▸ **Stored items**
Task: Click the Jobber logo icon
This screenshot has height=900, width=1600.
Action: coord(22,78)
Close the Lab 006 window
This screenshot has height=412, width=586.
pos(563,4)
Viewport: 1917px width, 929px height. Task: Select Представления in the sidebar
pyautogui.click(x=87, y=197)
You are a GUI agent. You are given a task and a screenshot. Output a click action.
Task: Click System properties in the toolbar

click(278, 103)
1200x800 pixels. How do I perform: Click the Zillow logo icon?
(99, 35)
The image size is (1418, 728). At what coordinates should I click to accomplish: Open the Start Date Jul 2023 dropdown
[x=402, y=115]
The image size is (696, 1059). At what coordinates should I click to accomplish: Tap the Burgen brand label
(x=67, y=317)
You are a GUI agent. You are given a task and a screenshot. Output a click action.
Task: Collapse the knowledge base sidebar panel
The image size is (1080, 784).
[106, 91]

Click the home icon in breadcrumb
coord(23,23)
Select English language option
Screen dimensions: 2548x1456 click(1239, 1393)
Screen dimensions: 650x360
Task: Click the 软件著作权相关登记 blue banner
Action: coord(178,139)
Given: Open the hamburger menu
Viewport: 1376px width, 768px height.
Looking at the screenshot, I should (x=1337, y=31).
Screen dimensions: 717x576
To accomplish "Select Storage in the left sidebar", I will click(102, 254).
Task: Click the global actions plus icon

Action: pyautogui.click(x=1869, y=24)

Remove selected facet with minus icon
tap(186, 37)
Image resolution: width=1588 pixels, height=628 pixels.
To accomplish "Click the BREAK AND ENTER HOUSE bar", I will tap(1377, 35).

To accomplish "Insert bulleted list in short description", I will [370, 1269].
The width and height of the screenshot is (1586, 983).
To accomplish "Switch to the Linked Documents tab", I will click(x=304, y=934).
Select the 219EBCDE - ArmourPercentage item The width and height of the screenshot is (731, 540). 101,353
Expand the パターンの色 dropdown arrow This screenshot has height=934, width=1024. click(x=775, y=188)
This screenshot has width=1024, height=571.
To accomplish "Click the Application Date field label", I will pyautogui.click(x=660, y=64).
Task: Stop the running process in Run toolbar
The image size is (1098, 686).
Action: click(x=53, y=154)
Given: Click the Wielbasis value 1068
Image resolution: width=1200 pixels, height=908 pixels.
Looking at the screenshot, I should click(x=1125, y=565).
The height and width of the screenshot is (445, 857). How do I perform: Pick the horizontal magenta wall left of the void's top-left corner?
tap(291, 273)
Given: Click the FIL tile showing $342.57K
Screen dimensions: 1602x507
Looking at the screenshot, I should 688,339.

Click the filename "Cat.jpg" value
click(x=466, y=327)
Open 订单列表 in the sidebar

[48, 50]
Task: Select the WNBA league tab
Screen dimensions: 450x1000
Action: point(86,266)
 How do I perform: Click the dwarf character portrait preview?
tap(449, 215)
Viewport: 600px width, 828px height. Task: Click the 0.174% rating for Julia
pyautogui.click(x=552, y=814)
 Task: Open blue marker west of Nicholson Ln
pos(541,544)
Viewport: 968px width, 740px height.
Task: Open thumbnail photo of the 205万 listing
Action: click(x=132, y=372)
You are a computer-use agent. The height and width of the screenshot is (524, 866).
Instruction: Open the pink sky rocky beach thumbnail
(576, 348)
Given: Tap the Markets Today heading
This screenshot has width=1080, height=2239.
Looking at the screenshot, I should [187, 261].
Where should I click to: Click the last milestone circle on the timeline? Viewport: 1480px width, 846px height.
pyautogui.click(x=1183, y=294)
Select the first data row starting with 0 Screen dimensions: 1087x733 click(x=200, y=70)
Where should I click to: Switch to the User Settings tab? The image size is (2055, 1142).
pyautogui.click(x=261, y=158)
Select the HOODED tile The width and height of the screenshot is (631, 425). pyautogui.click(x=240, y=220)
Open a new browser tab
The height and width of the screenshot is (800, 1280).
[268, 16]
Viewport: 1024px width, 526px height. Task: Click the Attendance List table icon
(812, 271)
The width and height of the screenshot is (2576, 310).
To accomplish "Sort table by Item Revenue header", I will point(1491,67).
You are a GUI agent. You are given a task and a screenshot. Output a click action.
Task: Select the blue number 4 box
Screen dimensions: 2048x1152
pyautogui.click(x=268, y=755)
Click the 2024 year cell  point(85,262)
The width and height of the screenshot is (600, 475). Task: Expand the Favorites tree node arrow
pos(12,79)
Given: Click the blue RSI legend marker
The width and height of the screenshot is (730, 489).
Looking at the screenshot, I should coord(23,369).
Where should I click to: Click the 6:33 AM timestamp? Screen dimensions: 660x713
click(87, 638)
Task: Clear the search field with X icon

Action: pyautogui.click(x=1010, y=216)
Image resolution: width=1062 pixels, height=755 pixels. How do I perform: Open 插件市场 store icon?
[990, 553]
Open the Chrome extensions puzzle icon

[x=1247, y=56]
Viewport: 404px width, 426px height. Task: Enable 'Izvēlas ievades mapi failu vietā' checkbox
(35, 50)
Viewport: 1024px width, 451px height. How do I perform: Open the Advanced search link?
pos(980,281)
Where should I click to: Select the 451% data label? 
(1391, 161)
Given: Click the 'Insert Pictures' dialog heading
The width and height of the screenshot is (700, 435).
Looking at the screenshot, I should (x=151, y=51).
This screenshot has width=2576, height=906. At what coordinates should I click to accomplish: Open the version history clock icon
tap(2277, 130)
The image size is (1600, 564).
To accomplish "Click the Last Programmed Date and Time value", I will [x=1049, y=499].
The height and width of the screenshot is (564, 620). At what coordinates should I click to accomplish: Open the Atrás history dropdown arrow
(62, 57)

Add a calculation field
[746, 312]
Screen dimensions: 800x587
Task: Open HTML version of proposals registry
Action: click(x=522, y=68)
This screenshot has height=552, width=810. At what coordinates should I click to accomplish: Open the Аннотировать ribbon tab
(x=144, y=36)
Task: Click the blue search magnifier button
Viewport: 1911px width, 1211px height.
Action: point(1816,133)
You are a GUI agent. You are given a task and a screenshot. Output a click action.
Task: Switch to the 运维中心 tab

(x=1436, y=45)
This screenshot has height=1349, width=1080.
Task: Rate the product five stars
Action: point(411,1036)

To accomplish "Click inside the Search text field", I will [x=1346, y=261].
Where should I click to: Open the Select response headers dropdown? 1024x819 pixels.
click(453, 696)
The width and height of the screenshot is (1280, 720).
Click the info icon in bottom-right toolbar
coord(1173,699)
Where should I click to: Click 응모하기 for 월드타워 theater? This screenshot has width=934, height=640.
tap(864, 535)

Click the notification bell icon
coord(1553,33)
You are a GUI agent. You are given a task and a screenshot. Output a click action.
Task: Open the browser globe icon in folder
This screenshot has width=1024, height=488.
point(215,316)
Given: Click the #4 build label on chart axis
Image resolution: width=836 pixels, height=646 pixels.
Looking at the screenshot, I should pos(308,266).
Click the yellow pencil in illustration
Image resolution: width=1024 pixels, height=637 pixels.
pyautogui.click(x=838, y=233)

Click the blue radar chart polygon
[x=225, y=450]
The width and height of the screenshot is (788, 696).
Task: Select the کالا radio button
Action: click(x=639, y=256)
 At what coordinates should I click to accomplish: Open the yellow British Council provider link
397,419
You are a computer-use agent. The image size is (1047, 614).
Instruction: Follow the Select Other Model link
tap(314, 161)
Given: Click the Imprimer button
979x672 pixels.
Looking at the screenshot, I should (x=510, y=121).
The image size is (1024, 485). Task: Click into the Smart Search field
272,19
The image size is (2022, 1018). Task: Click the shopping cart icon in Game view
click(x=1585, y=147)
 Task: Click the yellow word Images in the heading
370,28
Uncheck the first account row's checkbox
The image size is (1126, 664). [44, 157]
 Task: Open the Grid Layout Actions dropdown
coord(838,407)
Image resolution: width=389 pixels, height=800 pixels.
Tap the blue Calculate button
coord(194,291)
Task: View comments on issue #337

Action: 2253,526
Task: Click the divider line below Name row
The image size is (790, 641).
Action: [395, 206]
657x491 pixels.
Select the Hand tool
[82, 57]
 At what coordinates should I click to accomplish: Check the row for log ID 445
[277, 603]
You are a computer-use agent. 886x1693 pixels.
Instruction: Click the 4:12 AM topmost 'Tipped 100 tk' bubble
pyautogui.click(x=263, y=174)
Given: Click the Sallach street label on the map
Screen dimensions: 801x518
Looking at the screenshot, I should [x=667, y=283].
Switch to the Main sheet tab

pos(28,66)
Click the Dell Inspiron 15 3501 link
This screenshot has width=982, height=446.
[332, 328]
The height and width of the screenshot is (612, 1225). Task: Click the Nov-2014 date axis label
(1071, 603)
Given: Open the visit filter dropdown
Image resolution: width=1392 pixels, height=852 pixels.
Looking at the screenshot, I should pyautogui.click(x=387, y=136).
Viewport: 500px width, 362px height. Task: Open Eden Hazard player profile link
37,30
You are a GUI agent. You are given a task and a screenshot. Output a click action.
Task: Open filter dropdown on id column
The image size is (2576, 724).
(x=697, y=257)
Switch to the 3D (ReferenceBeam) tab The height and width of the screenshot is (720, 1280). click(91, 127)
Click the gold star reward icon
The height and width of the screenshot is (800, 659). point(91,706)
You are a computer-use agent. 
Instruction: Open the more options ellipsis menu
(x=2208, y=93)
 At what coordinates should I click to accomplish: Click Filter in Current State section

▸ **REQUIRED ACTION**
Output, exactly and with nothing else, the lines from the line containing "Viewport: 500px width, 362px" to the end of the entries.

▸ **WRITTEN ANSWER**
Viewport: 500px width, 362px height. Task: Open Eden Hazard player profile link
37,30
You are a GUI agent. You are given a task and a screenshot. Output a click action.
Task: Open filter dropdown on id column
The image size is (2576, 724).
(x=697, y=257)
Switch to the 3D (ReferenceBeam) tab The height and width of the screenshot is (720, 1280). click(91, 127)
Click the gold star reward icon
The height and width of the screenshot is (800, 659). point(91,706)
You are a computer-use agent. 
Instruction: Open the more options ellipsis menu
(x=2208, y=93)
 At what coordinates should I click to accomplish: Click Filter in Current State section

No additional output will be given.